La première leçon à tirer de cet examen international est que la redistribution à la française ne bénéficie pas du tout au pays le modèle du "toujours plus prélevé, toujours plus distribué"(1) immobilise l'économie. Pour le plus grand nombre, le niveau de vie stagne, la part des dépenses contraintes augmente, surtout pour les plus pauvres, et le pouvoir d'achat réel diminue et avec une croissance en berne, aucune chance qu'une quelconque mécanique vertueuse se mette en place, même avec des entreprises prêtes à considérer autrement le profit et le travail.

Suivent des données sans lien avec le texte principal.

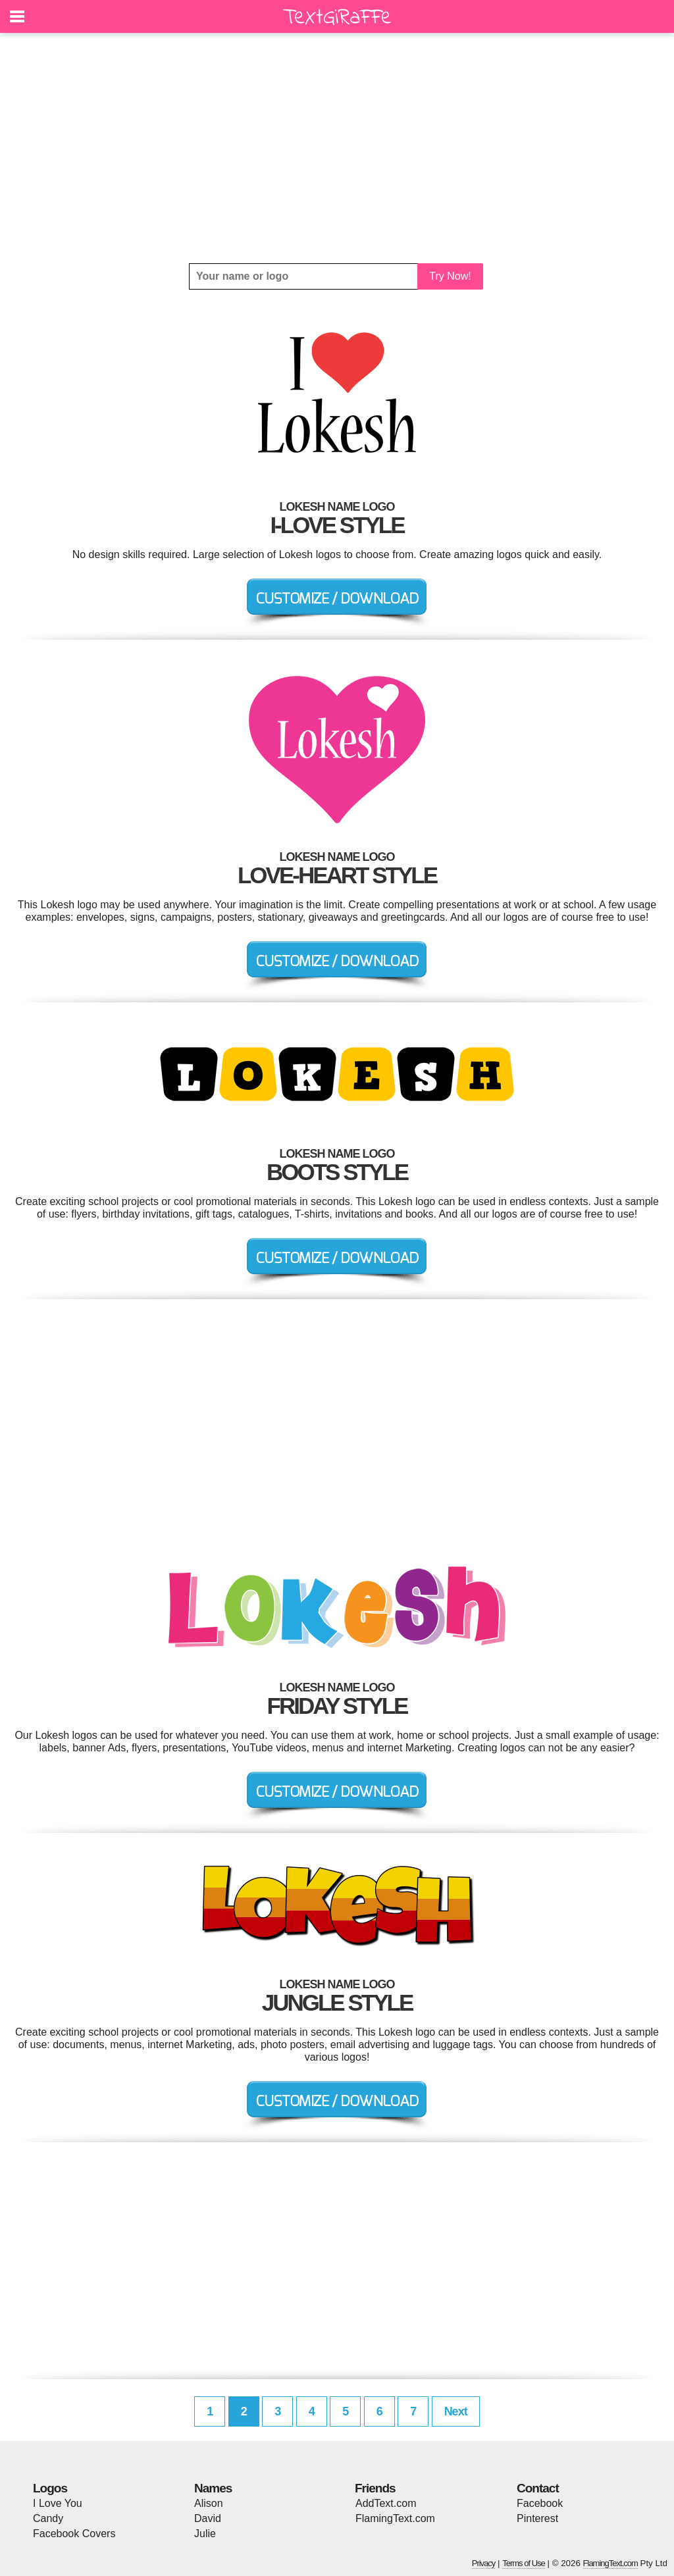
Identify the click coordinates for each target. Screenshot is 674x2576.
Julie (205, 2533)
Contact (538, 2488)
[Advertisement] (337, 148)
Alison (208, 2503)
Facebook (540, 2503)
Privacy (484, 2563)
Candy (48, 2518)
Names (213, 2488)
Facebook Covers (74, 2533)
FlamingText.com (395, 2518)
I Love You (57, 2503)
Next (455, 2411)
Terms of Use (523, 2563)
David (207, 2518)
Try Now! (450, 276)
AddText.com (385, 2503)
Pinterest (537, 2518)
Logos (50, 2488)
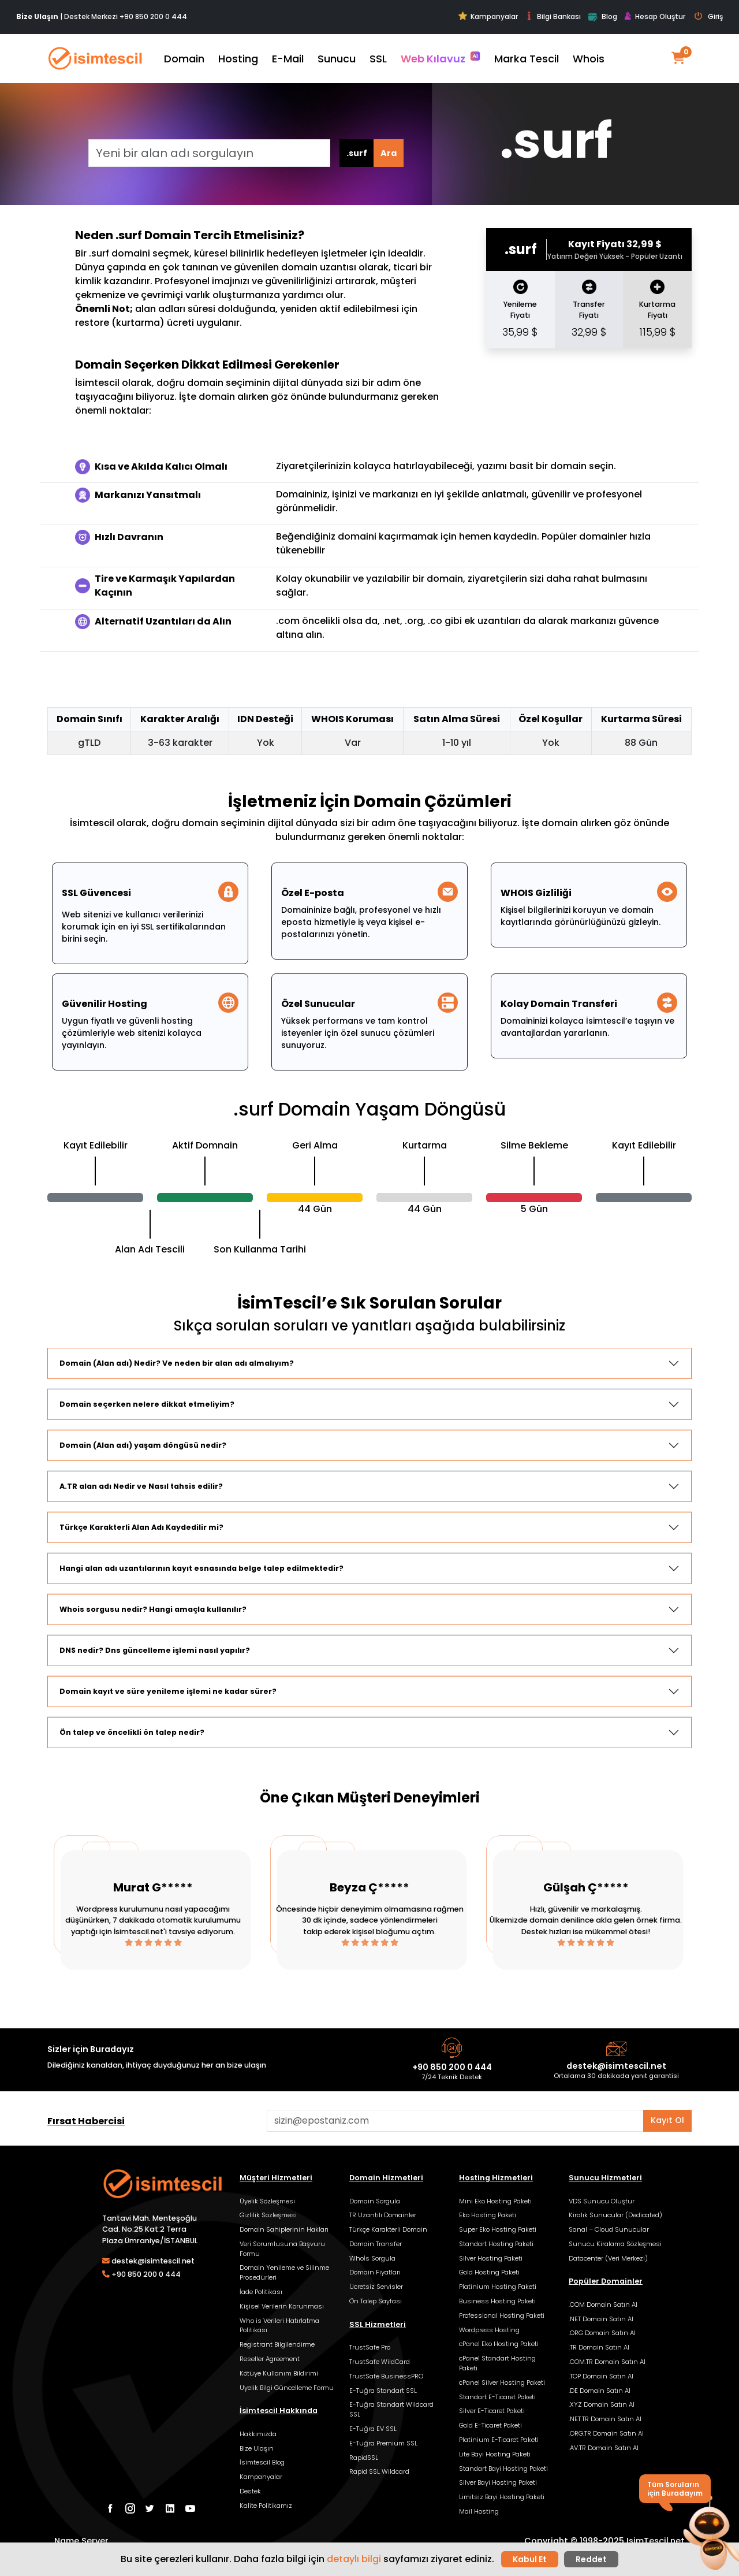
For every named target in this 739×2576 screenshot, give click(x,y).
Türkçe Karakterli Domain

La seconde leçon est que l'État doit arrêter de confondre son appareil et son action le but de l'impôt n'est pas d'entretenir un État obèse et inquisiteur au motif que l'État redistribuerait, quelles que soient les conditions et les résultats de cette redistribution.
La troisième leçon est qu'il faut sortir d'une logique binaire selon laquelle on ne pourrait pas avoir à la fois un impôt raisonnable et un service public de qualité c'est-à-dire, somme toute, une redistribution solidaire. C'est comme si un entrepreneur expliquait qu'il ne peut pas à la fois fabriquer un produit de qualité, bien payer ses employés et le vendre à un prix honnête. Beaucoup d'entrepreneurs réussissent à résoudre cette équation à trois variables.
Ce n'est pas en spoliant les Français de leur capital immobilier, de leur épargne, de leur salaire que l'État arrivera à améliorer le sort de chacun. Ce n'est pas en arbitrant sans cesse en faveur de l'investissement au détriment du travail que l'État arrivera à rendre leur dignité aux travailleurs. L'État doit apprendre à être efficace, et cette efficacité pose la question directe de son rôle la vocation de l'État est-elle de se substituer en permanence aux relations personnelles ?
1) En France, les prestations sociales représentent plus de la moitié de la dépense publique, alors assimilée à de la redistribution.